# TASK INPUTS
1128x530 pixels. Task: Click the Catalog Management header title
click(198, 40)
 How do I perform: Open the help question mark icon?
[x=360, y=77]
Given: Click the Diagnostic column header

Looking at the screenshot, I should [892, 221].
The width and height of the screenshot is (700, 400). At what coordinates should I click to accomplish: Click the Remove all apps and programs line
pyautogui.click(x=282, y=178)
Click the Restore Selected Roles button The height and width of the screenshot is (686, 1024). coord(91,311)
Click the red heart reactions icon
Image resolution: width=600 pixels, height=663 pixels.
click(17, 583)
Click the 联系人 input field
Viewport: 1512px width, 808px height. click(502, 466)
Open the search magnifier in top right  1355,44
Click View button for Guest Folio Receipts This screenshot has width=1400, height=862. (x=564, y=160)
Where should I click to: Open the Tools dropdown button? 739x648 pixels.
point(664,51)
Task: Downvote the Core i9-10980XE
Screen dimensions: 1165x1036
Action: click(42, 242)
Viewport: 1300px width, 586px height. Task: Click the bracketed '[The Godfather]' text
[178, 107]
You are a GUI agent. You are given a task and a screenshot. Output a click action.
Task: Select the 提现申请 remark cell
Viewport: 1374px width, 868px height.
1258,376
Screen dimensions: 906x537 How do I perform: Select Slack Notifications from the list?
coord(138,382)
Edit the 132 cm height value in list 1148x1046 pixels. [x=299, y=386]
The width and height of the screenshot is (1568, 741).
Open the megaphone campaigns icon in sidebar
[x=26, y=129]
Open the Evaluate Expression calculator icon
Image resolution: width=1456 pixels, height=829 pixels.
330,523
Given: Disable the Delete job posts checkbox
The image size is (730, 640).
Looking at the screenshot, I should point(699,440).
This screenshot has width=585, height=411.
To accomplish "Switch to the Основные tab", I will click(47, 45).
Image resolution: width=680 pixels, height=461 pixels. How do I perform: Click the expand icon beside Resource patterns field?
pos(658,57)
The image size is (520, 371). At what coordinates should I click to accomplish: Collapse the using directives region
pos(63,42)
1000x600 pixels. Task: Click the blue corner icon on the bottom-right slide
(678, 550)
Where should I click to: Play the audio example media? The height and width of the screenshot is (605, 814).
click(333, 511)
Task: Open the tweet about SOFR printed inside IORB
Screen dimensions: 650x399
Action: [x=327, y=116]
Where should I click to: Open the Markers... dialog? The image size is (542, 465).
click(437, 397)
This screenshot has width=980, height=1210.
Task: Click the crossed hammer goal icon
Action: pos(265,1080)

# INSTRUCTIONS TO FOLLOW
Write the material out once more, keeping each line exact.

# EXERCISE OUTPUT
1128x530 pixels. Task: Click the Catalog Management header title
click(198, 40)
 How do I perform: Open the help question mark icon?
[x=360, y=77]
Given: Click the Diagnostic column header

Looking at the screenshot, I should [892, 221].
The width and height of the screenshot is (700, 400). At what coordinates should I click to accomplish: Click the Remove all apps and programs line
pyautogui.click(x=282, y=178)
Click the Restore Selected Roles button The height and width of the screenshot is (686, 1024). coord(91,311)
Click the red heart reactions icon
Image resolution: width=600 pixels, height=663 pixels.
click(17, 583)
Click the 联系人 input field
Viewport: 1512px width, 808px height. click(502, 466)
Open the search magnifier in top right  1355,44
Click View button for Guest Folio Receipts This screenshot has width=1400, height=862. (x=564, y=160)
Where should I click to: Open the Tools dropdown button? 739x648 pixels.
point(664,51)
Task: Downvote the Core i9-10980XE
Screen dimensions: 1165x1036
Action: click(42, 242)
Viewport: 1300px width, 586px height. Task: Click the bracketed '[The Godfather]' text
[178, 107]
You are a GUI agent. You are given a task and a screenshot. Output a click action.
Task: Select the 提现申请 remark cell
Viewport: 1374px width, 868px height.
1258,376
Screen dimensions: 906x537 How do I perform: Select Slack Notifications from the list?
coord(138,382)
Edit the 132 cm height value in list 1148x1046 pixels. [x=299, y=386]
The width and height of the screenshot is (1568, 741).
Open the megaphone campaigns icon in sidebar
[x=26, y=129]
Open the Evaluate Expression calculator icon
Image resolution: width=1456 pixels, height=829 pixels.
330,523
Given: Disable the Delete job posts checkbox
The image size is (730, 640).
Looking at the screenshot, I should point(699,440).
This screenshot has width=585, height=411.
To accomplish "Switch to the Основные tab", I will click(47, 45).
Image resolution: width=680 pixels, height=461 pixels. How do I perform: Click the expand icon beside Resource patterns field?
pos(658,57)
The image size is (520, 371). At what coordinates should I click to accomplish: Collapse the using directives region
pos(63,42)
1000x600 pixels. Task: Click the blue corner icon on the bottom-right slide
(678, 550)
Where should I click to: Play the audio example media? The height and width of the screenshot is (605, 814).
click(333, 511)
Task: Open the tweet about SOFR printed inside IORB
Screen dimensions: 650x399
Action: [x=327, y=116]
Where should I click to: Open the Markers... dialog? The image size is (542, 465).
click(437, 397)
This screenshot has width=980, height=1210.
Task: Click the crossed hammer goal icon
Action: pos(265,1080)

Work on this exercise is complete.